Despite the court order, Cho never received even that treatment.

Sixteen months later, the troubled student killed 32 people and himself in what has been called the worst school shooting in U.S. history.

In response, the General Assembly passed laws requiring a community services board staffer be present at commitment hearings, among other mandates for better case management and emergency and outpatient services.

Lawmakers appropriated $18 million in new funding for implementation.

At the time, Mary Ann Bergeron of the Virginia Association of Community Services Boards called it a "down payment" on the reforms.

But since 2008, about $25 million in state funding has been cut from the system, Bergeron said.

"Dollar for dollar we have lost more than the dollars that were provided" to meet the new requirements, she said. Despite the constraints, the boards are meeting those requirements.

But to do so, "we have honed down every administrative efficiency that is possible to subtract. There is no more efficiency," Bergeron said.

With the possibility of continued funding cuts looming, she said local mental health boards must face cutting the people who provide the accountability lawmakers demanded.

Demand growing

New River Valley Community Services, based in Blacksburg, is part of the state's community services board system and provides mental health and substance abuse services to children and adults in Montgomery, Floyd, Giles and Pulaski counties, as well as the city of Radford.

The New River Valley's share of reform money appropriated in 2007 amounted to about $300,000, Barker said.

That paid for fewer than five full-time equivalent positions to help meet the new requirements.

But over the past two years, state cuts have taken away about $600,000, wiping out gains from the legislated reforms.

Proposed cuts to state Medicaid reimbursements would further cripple the agency's broad-based public mental health services and its ability to meet the new requirements, Barker said.

Meanwhile, while its $29 million annual budget continues to drop, demand for the board's services has increased.

From July through December, the board served 4,871 residents -- a 9 percent increase over the previous year, according to the board's Web site.

To generate more revenue, the board enters into contracts to provide fee-based counseling to individuals and groups.
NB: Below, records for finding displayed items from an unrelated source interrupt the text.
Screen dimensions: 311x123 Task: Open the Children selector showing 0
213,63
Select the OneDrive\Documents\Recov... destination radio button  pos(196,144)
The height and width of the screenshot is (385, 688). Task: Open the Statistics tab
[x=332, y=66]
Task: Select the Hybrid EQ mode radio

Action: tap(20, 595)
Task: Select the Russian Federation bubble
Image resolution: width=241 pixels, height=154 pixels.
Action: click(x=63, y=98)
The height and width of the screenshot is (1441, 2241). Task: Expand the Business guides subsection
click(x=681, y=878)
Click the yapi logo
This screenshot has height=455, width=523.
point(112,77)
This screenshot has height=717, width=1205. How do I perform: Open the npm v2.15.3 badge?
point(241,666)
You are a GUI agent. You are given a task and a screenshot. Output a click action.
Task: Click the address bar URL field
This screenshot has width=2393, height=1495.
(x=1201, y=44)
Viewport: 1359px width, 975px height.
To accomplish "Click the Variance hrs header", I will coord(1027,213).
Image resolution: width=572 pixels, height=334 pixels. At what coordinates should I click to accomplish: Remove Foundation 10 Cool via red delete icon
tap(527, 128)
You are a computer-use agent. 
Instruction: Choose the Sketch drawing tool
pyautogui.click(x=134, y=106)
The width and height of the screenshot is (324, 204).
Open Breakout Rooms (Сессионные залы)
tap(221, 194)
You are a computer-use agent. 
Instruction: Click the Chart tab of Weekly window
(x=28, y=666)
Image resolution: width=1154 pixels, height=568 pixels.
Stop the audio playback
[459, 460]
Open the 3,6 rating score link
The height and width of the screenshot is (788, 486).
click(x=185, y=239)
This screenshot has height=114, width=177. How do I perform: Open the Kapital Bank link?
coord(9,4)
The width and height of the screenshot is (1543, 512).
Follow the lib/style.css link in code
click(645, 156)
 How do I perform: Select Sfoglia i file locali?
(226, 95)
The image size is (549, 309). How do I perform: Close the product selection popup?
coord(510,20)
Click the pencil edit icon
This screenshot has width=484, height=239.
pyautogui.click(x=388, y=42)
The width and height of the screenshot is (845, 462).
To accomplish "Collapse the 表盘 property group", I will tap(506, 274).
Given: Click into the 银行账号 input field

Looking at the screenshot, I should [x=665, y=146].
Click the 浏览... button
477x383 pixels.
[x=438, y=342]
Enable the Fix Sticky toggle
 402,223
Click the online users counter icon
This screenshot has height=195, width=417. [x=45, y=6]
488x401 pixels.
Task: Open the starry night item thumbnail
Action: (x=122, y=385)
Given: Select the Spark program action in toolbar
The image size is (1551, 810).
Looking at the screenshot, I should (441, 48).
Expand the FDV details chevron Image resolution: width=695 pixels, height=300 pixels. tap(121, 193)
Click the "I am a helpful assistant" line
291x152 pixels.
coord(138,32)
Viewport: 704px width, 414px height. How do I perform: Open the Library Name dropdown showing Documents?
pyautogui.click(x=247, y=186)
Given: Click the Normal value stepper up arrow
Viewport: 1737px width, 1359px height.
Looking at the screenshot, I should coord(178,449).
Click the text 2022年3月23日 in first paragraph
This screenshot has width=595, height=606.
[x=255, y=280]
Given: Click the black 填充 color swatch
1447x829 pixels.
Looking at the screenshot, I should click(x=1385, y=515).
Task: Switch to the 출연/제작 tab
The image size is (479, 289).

In fact, fee-based revenues account for about 70 percent of the board's budget, Barker said.

While those fees bring in much-needed revenue to subsidize services for indigent and uninsured patients, the revenue source presents its own challenges.

Because the board can afford to employ fewer than a dozen professional counselors for adult services, the more fee-based services provided, the fewer staff hours are available to indigent patients, he said.

More problematic is the source for those fees. The bulk of them are paid by Medicaid reimbursements, which are also state-funded and in danger of deep cuts.

Bergeron said state mental health officials are hopeful that a proposed extension of federal stimulus funds to boost Medicaid will shore up many community mental health programs across the state, at least until next year.

But Barker worries about the long-term prognosis for community mental health services.

Over his 30 years with New River Valley Community Services, Barker said he's seen state funding drop from about 90 percent of the agency's total budget to about 20 percent.

He worries that the de facto privatization of public mental health care will drive up its costs and leave needy people across the state, including children, without means for treatment.

The state asks public agencies such as the community service boards to operate like businesses, and to identify new and diverse revenue sources, as well as cut costs where necessary, Barker said.

"If a businesslike approach is the will of the state, why doesn't the legislature and the governor look for new revenue streams? Why does it only cut?" Barker said.

"Are they going to wait for another Cho?"